## Extracted material
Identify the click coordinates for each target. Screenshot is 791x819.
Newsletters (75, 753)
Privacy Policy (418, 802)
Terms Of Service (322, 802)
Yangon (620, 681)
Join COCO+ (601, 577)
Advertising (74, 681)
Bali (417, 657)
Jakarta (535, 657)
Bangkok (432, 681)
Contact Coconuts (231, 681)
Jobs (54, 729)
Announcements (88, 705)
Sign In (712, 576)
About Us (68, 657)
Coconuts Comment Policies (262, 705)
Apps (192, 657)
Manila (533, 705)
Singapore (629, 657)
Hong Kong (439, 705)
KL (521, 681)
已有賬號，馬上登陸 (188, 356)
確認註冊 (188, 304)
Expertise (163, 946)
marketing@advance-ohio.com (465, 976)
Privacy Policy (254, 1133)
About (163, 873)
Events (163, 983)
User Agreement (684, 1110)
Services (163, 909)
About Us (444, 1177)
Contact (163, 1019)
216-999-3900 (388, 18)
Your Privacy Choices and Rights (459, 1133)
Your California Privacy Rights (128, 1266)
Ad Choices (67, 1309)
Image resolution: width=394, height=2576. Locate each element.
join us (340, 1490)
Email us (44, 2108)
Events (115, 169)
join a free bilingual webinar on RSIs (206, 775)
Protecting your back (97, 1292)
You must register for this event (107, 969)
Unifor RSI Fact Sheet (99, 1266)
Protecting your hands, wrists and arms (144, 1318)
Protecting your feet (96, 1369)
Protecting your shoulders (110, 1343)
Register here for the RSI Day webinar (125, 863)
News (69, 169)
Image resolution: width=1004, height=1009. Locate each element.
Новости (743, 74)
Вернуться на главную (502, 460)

## What the task asks
State how many of the lines above contain the string "webinar". Give only the number.

## Complete answer
2